High Command suffered from extremely poor AI, although the game was the best operational design for the subject.
It also suffered from flawed implementation, so it does not bear out comparison in Human-Human mode either.
I actually sat down and played a face to face game with a good friend of mine. I think one of us watched a war movie while the other took their turn. We happened to be rooming at the time, so we had plenty of ftf time. He played the Germans.
As might be expected, France fell, as I recall it was relatively normal and about the normal time (summer of 1940). With the following major exception :
- At the time France fell, indeed on the very turn, I had substantial British forces in France which I was in the process of evacuating. To perform the evacuation, I had about 1/3 of the Home Fleet in a coastal hex in France, part of which was also performing a shore bombardment in an adjacent hex.
So, France surrenders. For some reason, the game treated the British naval units in the coastal hex of France as French naval units, and they were apportioned off in the usual Vichy way. Meaning, I lost about 1/3 of my fleet. Gone. Disappeared. No combat.
My friend and I discussed the situation, and agreed to play on.
The first thing I needed to do was consolidate all remaining fleet elements, which I did. My friend launched an invasion where I happened to be doing this (near Rosyth), which got through the entire British fleet. His troops landed and took out the Marines unit I had there, and captured Rosyth. I don't have a quarrel with this as some kind of implementation problem. It was ballsy play on the part of my friend, combined with some good luck on his part.
Again, however, I decided to play on.
Within a few turns, however, some really stupid things began happening, which included the mystical re-deployment of some of my units to somewhere near Armenia where they could not be retrieved.

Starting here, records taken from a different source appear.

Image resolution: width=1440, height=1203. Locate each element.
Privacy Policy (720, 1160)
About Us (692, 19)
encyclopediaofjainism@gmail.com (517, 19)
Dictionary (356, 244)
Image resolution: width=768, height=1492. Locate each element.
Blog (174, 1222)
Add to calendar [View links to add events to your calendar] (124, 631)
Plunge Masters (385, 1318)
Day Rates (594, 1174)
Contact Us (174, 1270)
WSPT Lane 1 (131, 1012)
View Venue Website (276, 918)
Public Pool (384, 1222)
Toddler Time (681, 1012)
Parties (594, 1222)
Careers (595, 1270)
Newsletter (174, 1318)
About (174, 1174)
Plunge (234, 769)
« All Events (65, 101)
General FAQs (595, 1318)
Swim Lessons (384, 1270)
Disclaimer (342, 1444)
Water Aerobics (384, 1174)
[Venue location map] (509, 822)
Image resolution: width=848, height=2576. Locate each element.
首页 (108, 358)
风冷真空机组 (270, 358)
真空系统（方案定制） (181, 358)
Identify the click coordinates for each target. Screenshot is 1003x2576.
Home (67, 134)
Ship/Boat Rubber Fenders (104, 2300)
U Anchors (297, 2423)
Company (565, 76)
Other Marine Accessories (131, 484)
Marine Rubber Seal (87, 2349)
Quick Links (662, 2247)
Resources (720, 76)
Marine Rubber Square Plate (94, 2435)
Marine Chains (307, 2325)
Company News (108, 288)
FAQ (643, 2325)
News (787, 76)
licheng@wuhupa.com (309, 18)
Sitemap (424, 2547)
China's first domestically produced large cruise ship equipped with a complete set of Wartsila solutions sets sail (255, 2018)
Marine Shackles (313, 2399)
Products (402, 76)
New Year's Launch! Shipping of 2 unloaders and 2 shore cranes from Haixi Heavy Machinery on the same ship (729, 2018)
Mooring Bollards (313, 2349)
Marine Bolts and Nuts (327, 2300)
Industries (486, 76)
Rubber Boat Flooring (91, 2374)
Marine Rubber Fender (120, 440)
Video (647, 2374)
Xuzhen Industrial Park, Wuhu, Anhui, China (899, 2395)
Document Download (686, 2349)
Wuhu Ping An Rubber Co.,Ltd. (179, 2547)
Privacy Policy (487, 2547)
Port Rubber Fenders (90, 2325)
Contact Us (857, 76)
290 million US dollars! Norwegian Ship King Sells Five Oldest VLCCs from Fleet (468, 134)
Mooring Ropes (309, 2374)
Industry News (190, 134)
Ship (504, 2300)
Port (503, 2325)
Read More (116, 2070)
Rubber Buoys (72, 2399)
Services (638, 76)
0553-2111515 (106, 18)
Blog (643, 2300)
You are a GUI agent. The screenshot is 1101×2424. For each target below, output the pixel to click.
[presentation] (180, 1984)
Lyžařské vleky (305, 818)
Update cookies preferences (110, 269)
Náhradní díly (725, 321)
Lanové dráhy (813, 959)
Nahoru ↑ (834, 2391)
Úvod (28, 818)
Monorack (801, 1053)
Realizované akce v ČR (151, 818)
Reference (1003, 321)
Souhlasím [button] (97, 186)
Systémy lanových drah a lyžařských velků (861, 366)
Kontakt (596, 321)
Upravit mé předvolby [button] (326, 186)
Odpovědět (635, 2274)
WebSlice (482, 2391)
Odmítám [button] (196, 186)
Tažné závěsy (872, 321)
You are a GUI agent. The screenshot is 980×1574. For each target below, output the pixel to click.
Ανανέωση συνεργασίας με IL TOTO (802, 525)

I never played the game again. The fleet surrender and mystical redeployment were indicative of very sloppy coding and quality control, bad testing, etc. The fact that 360 filed bankruptcy later only reinforced that opinion.
As a game design, High Command could and should be re-examined and cleaned up a bit for re-release. It beats all other games on the topic hands down, including this one. If only it could have had better AI and clean coding, I'd probably still be playing it.